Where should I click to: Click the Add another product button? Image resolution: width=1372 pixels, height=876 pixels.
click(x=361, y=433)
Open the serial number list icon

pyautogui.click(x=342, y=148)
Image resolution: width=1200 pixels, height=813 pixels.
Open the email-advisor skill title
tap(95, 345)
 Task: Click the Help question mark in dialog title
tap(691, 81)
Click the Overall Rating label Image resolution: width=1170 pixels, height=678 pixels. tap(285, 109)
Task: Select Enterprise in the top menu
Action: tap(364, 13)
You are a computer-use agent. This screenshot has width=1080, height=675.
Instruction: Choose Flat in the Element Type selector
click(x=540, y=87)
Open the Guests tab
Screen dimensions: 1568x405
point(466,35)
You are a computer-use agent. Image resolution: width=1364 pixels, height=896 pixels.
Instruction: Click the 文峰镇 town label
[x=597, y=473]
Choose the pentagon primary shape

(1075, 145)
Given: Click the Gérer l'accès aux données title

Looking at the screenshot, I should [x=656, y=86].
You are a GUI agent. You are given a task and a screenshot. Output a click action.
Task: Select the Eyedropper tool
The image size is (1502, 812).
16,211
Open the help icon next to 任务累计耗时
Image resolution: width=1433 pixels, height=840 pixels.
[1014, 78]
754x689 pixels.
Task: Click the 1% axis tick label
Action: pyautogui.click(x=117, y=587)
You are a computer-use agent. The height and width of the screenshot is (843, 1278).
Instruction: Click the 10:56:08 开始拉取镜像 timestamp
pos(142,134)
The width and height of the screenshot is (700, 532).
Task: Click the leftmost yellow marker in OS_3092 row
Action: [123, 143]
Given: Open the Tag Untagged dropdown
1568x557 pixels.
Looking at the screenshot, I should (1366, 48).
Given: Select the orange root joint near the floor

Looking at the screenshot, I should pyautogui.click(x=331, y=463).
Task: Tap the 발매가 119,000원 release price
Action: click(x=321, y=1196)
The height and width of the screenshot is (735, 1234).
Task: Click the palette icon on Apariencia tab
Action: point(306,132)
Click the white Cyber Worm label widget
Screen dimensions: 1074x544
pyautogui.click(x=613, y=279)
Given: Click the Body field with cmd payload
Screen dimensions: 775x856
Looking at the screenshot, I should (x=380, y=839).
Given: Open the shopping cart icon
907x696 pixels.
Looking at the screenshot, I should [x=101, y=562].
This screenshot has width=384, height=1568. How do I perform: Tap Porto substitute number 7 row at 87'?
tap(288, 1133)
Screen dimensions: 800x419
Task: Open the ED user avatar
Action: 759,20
########
EXERCISE PROMPT>
Output all lines from the beginning of the data up to the line holding "You are a computer-use agent. This", that line included, exactly as written.

SOLUTION BELOW>
Where should I click to: Click the Add another product button? Image resolution: width=1372 pixels, height=876 pixels.
click(x=361, y=433)
Open the serial number list icon

pyautogui.click(x=342, y=148)
Image resolution: width=1200 pixels, height=813 pixels.
Open the email-advisor skill title
tap(95, 345)
 Task: Click the Help question mark in dialog title
tap(691, 81)
Click the Overall Rating label Image resolution: width=1170 pixels, height=678 pixels. tap(285, 109)
Task: Select Enterprise in the top menu
Action: tap(364, 13)
You are a computer-use agent. This screenshot has width=1080, height=675.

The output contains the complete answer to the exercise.